Encore faut-il qu’il existe dans les entreprises une véritable gouvernance des données. À savoir, en dresser l’inventaire, les classifier puis les stocker en conséquence en fonction de leur niveau de sensibilité. Aujourd’hui, faute de stratégie ou de personnel qualifié, nombreuses sont les PME et ETI qui ne répondent pas aux critères de bonne gouvernance des données.
Une suite bureautique collaborative française sur un Cloud souverain
Proposer une alternative à la suite Office 365 de Microsoft avec un hébergement en France est un des défis relevés par la société Jamespot. Alain Garnier, cofondateur et directeur de Jamespot, explique qu’il est en effet possible de le faire : « Collabnext, notre suite bureautique souveraine, dispose de toutes les fonctions de base auxquelles s’ajoutent, par exemple, un annuaire. Notre plateforme Jamespot exécute 90 applications, c’est un véritable écosystème numérique qui repose sur un Cloud souverain ».
Parmi les clients de Jamespot figurent Leroy Merlin, Saint-Maclou, Eden Park ou encore des collectivités territoriales attachées à la souveraineté IT (Techniques de l’information).
Un hébergement Cloud français et souverain
NumSpot est un prestataire Cloud de confiance créé en février 2023. Servane Augier, directrice Commerce & Marketing chez NumSpot, en détaille la genèse. « Nos actionnaires nous apportent leur expérience technologique et opérationnelle. L’un d’entre eux, Bouygues Telecom, dispose d’un important réseau et de capacités en matière de production. Quant à Dassault Systèmes, il est à l’origine d’Outscale, prestataire de Cloud français et souverain, fondé en 2010 ».
Pour précision (voir encadré), les données disposées sur un Cloud souverain sont hébergées physiquement et traitées en France, et ce, par un acteur de droit français, en application de la réglementation hexagonale. « Pour les clients appartenant au secteur de la santé, nous nous appuyons sur nos partenaires agréés HDS (hébergeur de données de santé), une certification imposée par la législation », ajoute Servane Augier.
Elle détaille un cas d’usage spécifique de l’hébergement Numspot pour les PME ou ETI ne souhaitant pas recruter d’administrateur pour suivre les projets à durée limitée.

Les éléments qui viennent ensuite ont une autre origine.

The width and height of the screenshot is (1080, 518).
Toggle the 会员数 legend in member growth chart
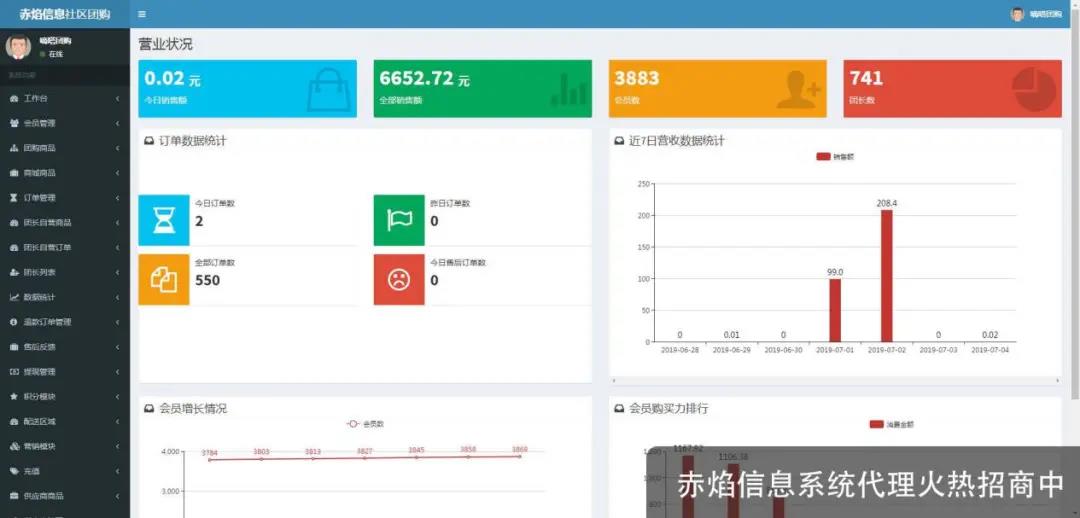click(365, 424)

Les IA souveraines en voie d’expansion…
Une IA souveraine doit être, bien entendu, hébergée en France et apporter la garantie juridique et technique que les données d’une organisation ne sont pas exploitées et exploitables par un tiers.
À cela s’ajoutent les impératifs de sécurité numérique et des critères de performance pour le stockage et le calcul. Cas emblématique, l’IA générative française Mistral AI a connu les feux de la rampe lors du Sommet sur l’intelligence artificielle. La start-up française y a été érigée championne de l’IA par Emmanuel Macron.

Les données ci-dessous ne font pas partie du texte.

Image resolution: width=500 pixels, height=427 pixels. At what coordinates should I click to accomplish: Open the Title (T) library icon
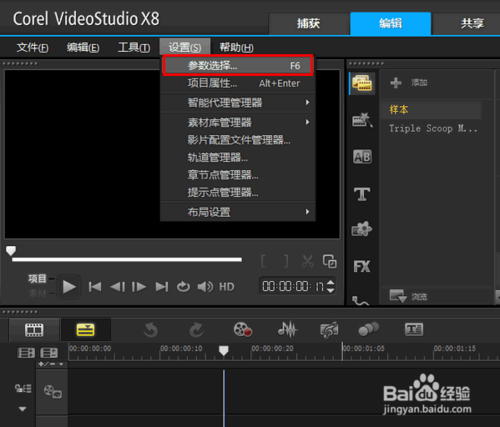pyautogui.click(x=362, y=194)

« Côté IA générative, nous proposons un Chatbot RAG (retrieval augmented generation). Ce terme, un peu barbare, désigne un Chatbot conversationnel qui ne répond que sur les documents qu’on lui a donnés, telle la documentation produit ou RH », explique Alain Garnier qui poursuit : « Ce Chatbot va répondre précisément sur les congés de l’entreprise à partir de documents RH. Par rapport à un moteur de recherche, il permet de synthétiser des informations pertinentes et éparses beaucoup plus facilement que lui », explique Alain Garnier.
… Avec quelques interrogations sur ses conséquences
L’usage concret d’une IA générative dans l’entreprise se développe, mais un rapport de Camunda, plateforme open source pour la gestion des processus métier, alerte sur le fait que 82 % des entreprises interrogées craignent un « chaos numérique » dû à la complexité de l’IA.

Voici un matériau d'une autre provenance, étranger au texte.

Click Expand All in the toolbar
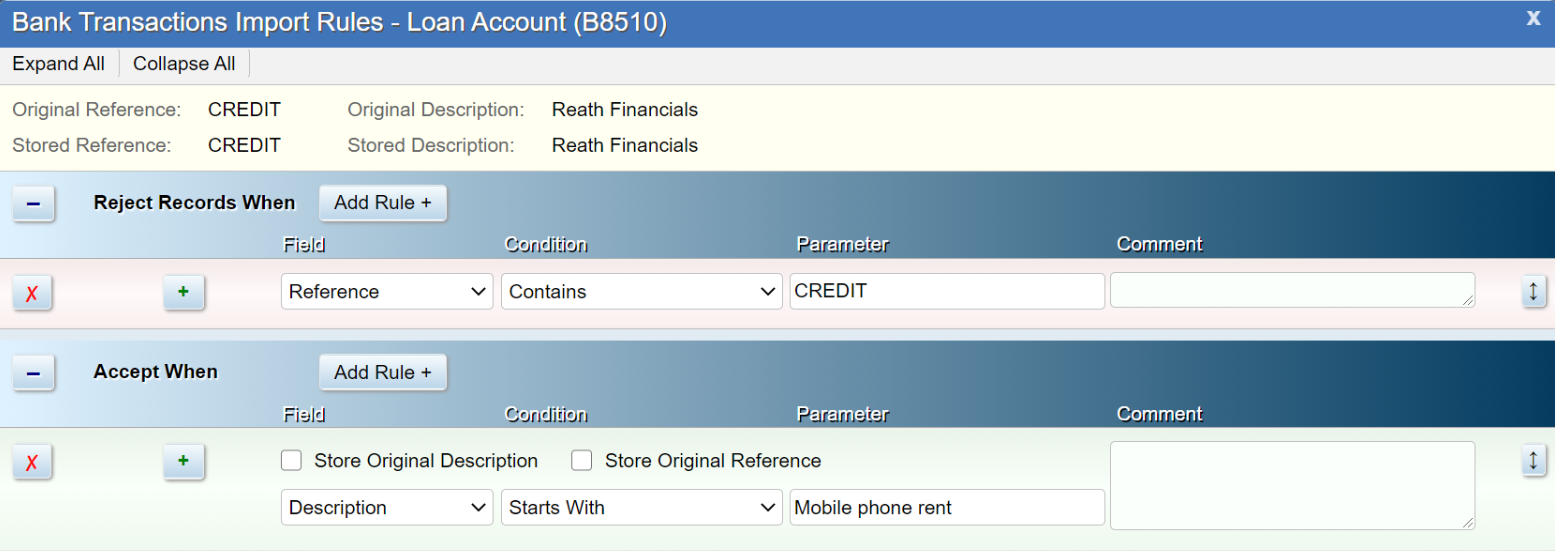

Le bilan carbone des IA génératives est décrié à juste titre, une requête sur ChatGPT consommant dix fois plus d’énergie qu’une requête sur Google. Alain Garnier cite un contre-exemple. « Quand un utilisateur qui fait des recherches sur un agent conversationnel et n’obtient pas un résultat satisfaisant, réalise une vidéo avec la RH, où est le bénéfice en termes d’émission de CO2 ? ».